From what I can tell, the first film must have detailed how they became what they are, they had a fight with Shredder, and he went to jail. And apparently, Will Arnett had something to do with it. So we join them with Shredder wanting to get busted out of jail, and Will Arnett being a local celebrity, which they communicate to us using a Knicks game, shot from a fun perspective (the Turtles are up in the rafters). For those who love origin stories, this instalment at least tells us the tale of how Bebop and Rocksteady came to be.
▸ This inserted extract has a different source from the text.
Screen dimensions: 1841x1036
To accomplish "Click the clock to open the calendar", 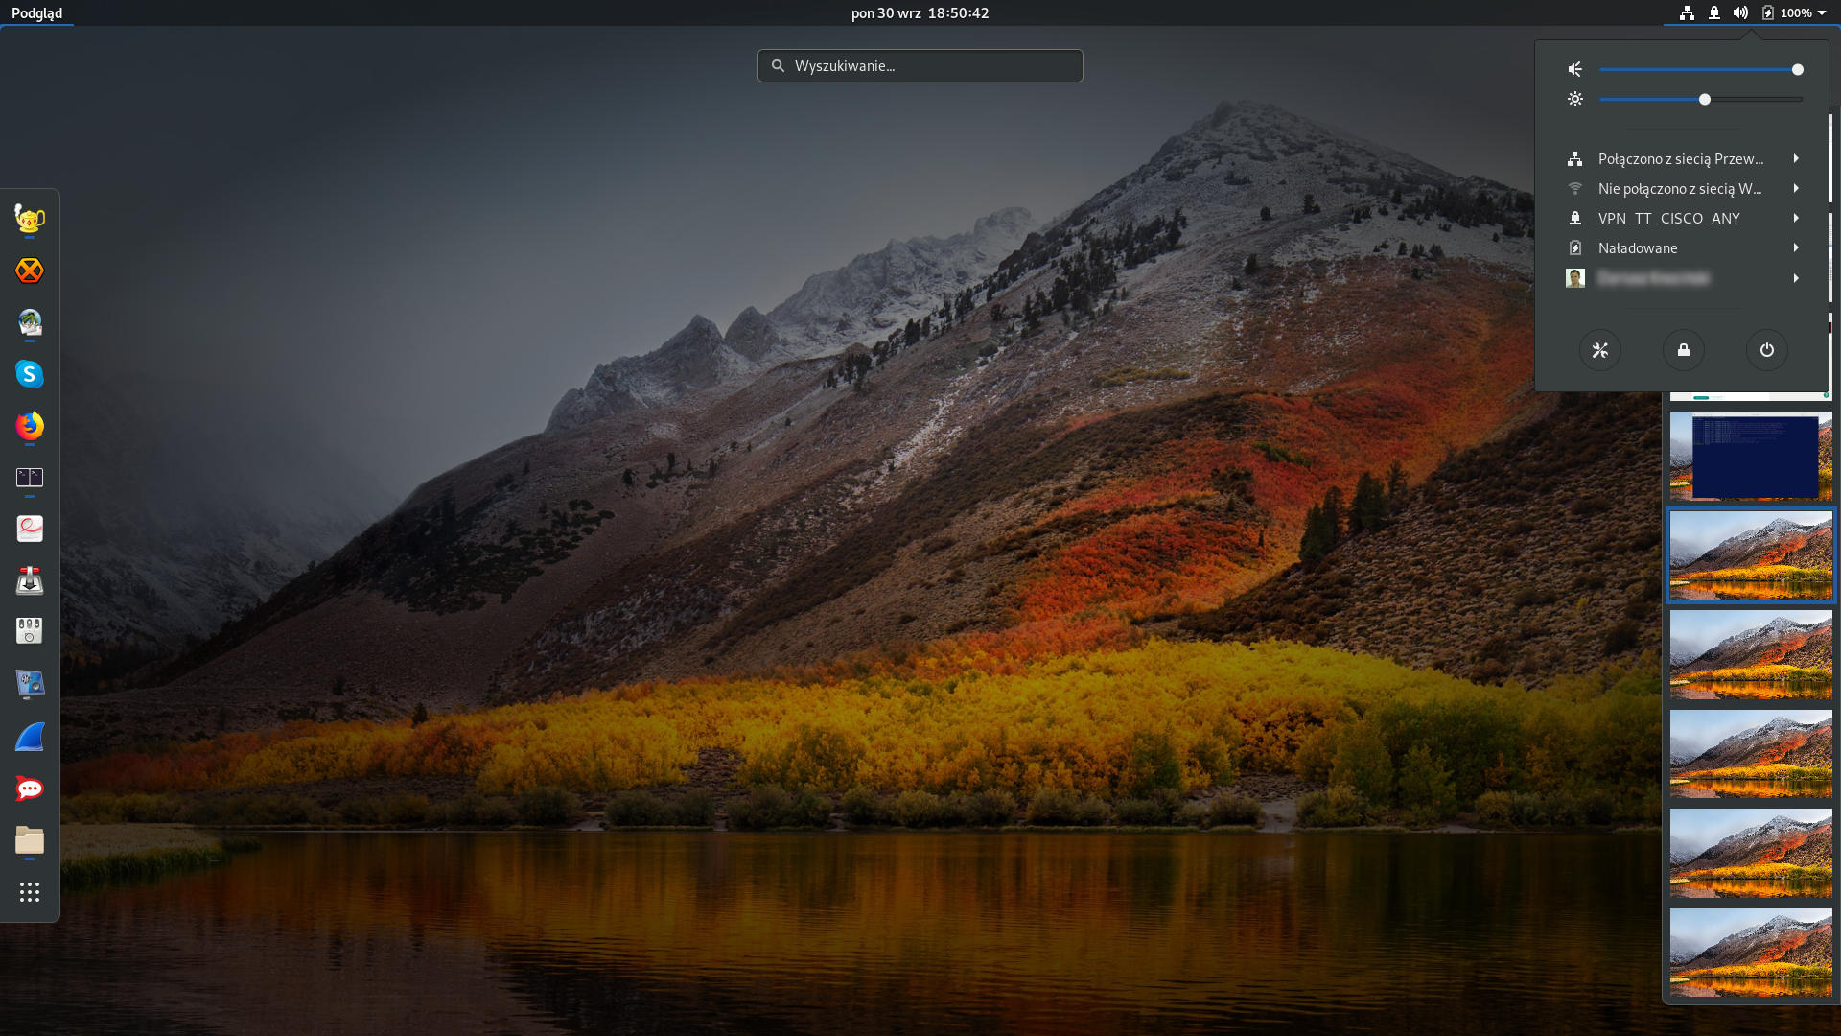I will tap(918, 13).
We also seem to get introduced to Krang (for those who don’t know, he’s an interdimensional supervillain, somewhere between MODOK and Thanos), when he pulls an escaping Shredder into his realm for the standard “do my bidding and I’ll give you more power” speech. We also get ice hockey-obsessed vigilante Casey Jones (Stephen Amell). Now I thought Casey always had more of a basic mask, and that this one looked more like Gladiator (which I was happy with, because then it reminds me of MF Doom), but on further inspection, it’s actually pretty accurate.
So if all of these standard characters are being introduced in this one, who was in the first film? No Krang, Casey Jones, Bebop or Rocksteady. That must have been quite something…
I like the little touches in this film. Rocksteady is played by Sheamus from WWE. Which is great, because Kevin Nash played Super Shredder in… I want to say the second Turtles movie in the 90s. Way to keep the wrestling link going. And also, Sheamus uses the phrase “twisting my melon, man”, which must be lost on 90% of the audience, a fact that makes me enjoy it even more.
Some of the big touches are fun, too. There was an excellent mid-air mission, seeing the boys go from (their) plane to (baddies’) plane, with the sense of height and speed quite well communicated. As both planes inevitably became history, and the Turtles, Bebop and Rocksteady plunged into the Amazon, we got the best image of the film: Rocksteady sailing in a tank down the Amazon, taking pot shots at the Turtles. Amazing.
Admittedly, this trailer gives you everything you need, with the possible exception of Megan Fox playing a nerd.
So there you go.
In terms of flaws… Well, I don’t like the “cool” renaming of the Turtles from the Renaissance artists to merely Raph, Lio, Donnie and Mickie. I mean, come on. I also don’t know why the professor guy wanted to help Shredder in the first place. Maybe I missed some exposition, but he seemed to me that he just was. And that the Turtles just knew about it. Also, Casey Jones spends too little time dressed up as Casey Jones and too much time looking like A Random Guy. Like, the default setting when you’re creating a character in a video game. Almost featureless.
I also don’t know why damaging the warp machine that allows Krang to bring his Technodrome into our dimension deconstructs said Technodrome rather than just closing the wormhole. But I’m not an astrophysicist, and trying anything less convenient would have added an hour to the running time. Plus, we now know what will happen if there is a Turtles 3!
But yeah, it was a fun ride overall, with some amusing bits and good set pieces. I’d not heard of director Dave Green before now, but he did well with $100m+ dollars, no doubt assisted by crafty blockbuster veteran (and producer of this) Michael Bay.